While the work discussed here is promising, additional method development is necessary to realize eventual application for DNA composition detection. This work focused on adenine and cytosine as a proof of concept, so future direction will consist of determining the composition of all bases within random strands of DNA. This may present some technical challenges as the thymine ring-breathing-mode at ~800 cm−1 overlaps with the cytosine ring-breathing-mode at 795 cm−1, so the signals must be deconvoluted from each other. Additional future developments will incorporate higher local field enhancement nanoplasmonic resonators that will increase the signal to noise ratio, reduce variation in the Raman spectra, and minimize standard error in the calibration curve.

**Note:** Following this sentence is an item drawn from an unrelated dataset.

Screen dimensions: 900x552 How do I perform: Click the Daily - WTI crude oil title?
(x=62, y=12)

Eventually, the aim of the technique is to utilize this method for future label-free studies of DNA, in which distinctions can be made on changes to the DNA composition without the need to modify the DNA using standard techniques such as labeling assays.

Methods

For the experimental measurements, silver films are fabricated by depositing 300 Å of silver using an e-beam evaporator (Temescal BJD, UCSD Nano3 Cleanroom) on a mica substrate. To functionalize the ssDNA to the random silver films, ssDNA solutions were prepared by diluting the DNA stock solution to 50 ng/uL in HEPES and then forming a 1:1 mixture of the ssDNA solution to 10 mM magnesium chloride. A table of the sequences for each ssDNA standard can be found in the supplementary information. The DNA concentration selected was chosen to ensure sufficient coverage, and the corresponding salt ratio was used to neutralize the phosphate backbone and promote attachment of the nucleotides directly to the silver. 20 uL of each solution was deposited onto separate substrates of random silver films for 25 minutes, followed by rinsing with buffer and drying under nitrogen gas to remove multilayers of DNA.

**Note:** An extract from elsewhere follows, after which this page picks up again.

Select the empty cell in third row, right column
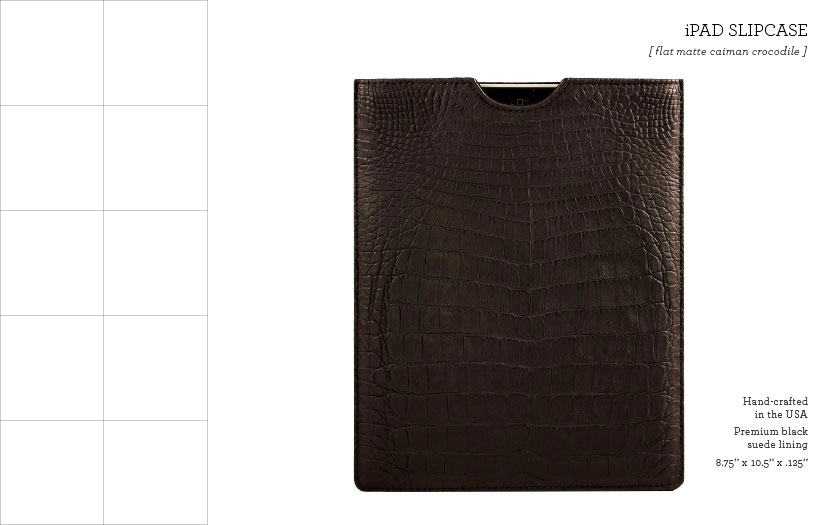This screenshot has height=525, width=830. click(x=155, y=263)
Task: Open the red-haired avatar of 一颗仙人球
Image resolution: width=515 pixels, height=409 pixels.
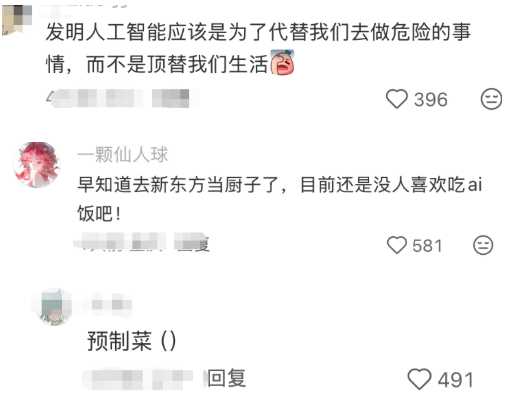Action: point(37,165)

Raman spectra were acquired using a Renishaw inVia Raman spectrometer, using a 785 nm 500 mW continuous wave laser at a power of 1% and an acquisition time of 3 s. The grating was set to static with a spectrum range of ~100 cm−1 to 1100 cm−1 for each measurement. The Raman mapping feature was used to acquire 400 measurements in a 20 × 20 unit area, with each unit representing an area of ~ 25 µm2. After acquiring the 400 measurements, cosmic ray removal and baseline subtraction using the Intelligent Fitting function were performed using the Renishaw WiRE 4.2 software. MATLAB was used to find the peak intensity for the ring-breathing-modes of adenine (between 725 cm−1 and 750 cm−1) and cytosine (between 785 cm−1 and 810 cm−1) and the phosphate backbone mode of DNA (between 1020 cm−1 and 1045 cm−1) for each of the 400 spectra. The A/B and C/B histograms of the 400 measurements was plotted in R, and the lognormal distribution fit parameters were calculated using the fitdistrplus package. Additional information on the fitting models can be found in the supplementary information.